Les causes sont multiples. Le facteur génétique pourrait expliquer que plusieurs membres d'une même famille puissent être touchés. Des études sont d'ailleurs en cours chez les souris. Le facteur émotionnel justifie le fait que les personnes dépressives ou fragiles psychologiquement soient sujettes à ce syndrome. Le trouble est aussi révélateur d'une situation anxieuse importante, mais aussi d'une phase d'ennui marquée. Les personnes à risque sont aussi les personnes manquant d'affection qui trouvent dans le courrier électronique un substitut à leur frustration, un moyen de projeter leur désir sur un objet inanimé. Recevoir un message est une preuve que l'on pense à vous. L'e-dépendance s'explique souvent par un complexe d'infériorité, un manque d'assurance qui se traduit par un besoin de maîtrise, de domination: domination sur la machine mais aussi sur les gens, que l'on peut à loisir assaillir de courriers sans intérêt. Souvent, les causes sont à rechercher dans l'enfance des victimes: un père trop autoritaire, une mère possessive sont autant de facteurs pouvant expliquer l'e-dependance chez les adultes stressés et sexuellement en quête d'eux-même, si j'ose dire...

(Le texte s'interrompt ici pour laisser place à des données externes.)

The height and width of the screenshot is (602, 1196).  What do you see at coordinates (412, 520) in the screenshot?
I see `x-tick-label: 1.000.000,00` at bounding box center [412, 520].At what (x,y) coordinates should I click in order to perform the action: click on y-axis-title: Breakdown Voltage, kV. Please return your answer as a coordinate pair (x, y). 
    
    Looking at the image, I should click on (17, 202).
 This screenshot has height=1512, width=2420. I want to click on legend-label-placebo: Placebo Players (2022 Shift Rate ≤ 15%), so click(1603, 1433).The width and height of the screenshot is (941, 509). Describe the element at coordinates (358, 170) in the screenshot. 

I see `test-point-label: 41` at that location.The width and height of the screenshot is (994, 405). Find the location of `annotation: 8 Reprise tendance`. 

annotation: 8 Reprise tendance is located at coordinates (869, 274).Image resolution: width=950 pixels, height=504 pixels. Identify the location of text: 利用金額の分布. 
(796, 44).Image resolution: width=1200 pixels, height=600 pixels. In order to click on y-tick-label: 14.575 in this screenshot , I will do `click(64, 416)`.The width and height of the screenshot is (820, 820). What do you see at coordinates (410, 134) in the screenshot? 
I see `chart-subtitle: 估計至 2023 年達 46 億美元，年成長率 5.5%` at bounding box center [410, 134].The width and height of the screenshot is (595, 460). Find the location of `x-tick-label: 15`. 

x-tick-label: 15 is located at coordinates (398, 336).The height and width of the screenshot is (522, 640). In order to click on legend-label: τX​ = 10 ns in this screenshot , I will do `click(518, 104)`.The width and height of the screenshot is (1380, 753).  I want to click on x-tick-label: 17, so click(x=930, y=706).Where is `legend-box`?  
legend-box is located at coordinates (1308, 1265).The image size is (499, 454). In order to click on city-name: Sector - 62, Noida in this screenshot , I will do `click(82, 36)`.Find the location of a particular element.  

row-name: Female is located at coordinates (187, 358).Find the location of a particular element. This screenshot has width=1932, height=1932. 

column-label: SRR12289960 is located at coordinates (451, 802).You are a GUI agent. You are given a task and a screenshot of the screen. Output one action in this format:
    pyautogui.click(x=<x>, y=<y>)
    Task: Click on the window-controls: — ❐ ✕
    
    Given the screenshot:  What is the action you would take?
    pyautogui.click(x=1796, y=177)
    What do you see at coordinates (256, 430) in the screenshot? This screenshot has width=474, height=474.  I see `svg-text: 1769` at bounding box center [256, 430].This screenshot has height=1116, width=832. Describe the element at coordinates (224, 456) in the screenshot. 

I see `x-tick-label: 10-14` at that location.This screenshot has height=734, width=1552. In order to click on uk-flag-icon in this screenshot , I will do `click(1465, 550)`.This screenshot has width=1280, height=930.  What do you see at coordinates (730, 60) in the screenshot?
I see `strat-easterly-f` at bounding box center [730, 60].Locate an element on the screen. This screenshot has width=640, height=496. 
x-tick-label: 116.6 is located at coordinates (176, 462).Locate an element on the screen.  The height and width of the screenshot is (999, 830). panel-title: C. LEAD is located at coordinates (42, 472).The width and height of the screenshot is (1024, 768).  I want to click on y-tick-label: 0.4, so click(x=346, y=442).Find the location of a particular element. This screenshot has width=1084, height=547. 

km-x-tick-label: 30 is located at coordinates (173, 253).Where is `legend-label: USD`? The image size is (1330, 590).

+ Y a-t-il des traitements ?
Le seul traitement actuel est la psychothérapie. La prise de neuroleptiques semble inefficace. Les traitements à l'essai reposent tous sur un traitement drastique de « sevrage ». Mais ces traitements ont des effets limités. Seuls 5% des malades parviennent à trouver au terme du traitement un substitut à l'e-mail. En l'absence de patch (le fameux e-patch), ces substituts sont presque pire que le mal initial: alcool, tabac, voire lecture intensive de Proust...

Lexique

e-mail (abb : mail) : Prononcer « i-meïl ». Courrier électronique. Procédé permettant d'échanger des messages via l'Internet. De manière générale, ajouter « e- » devant un mot quelconque suffit à le rendre riche de sens. Ex : commerce/e-commerce, éducation/e-éducation, popotame/e-popotame...
WAP (Wireless Application Protocole) : prononcer « wap ». Procédé permettant d'accéder aux sévices de l'Internet sur des clients sans fil, tels un téléphone portable. L'utilisateur de portable gagne ainsi une qualité : le silence.
BMW : périphérique permettant de conduire en consultant son mail.
start-up : entreprise dont le but avoué est de perdre le maximum d'argent en faisant le minimum de choses intéressantes.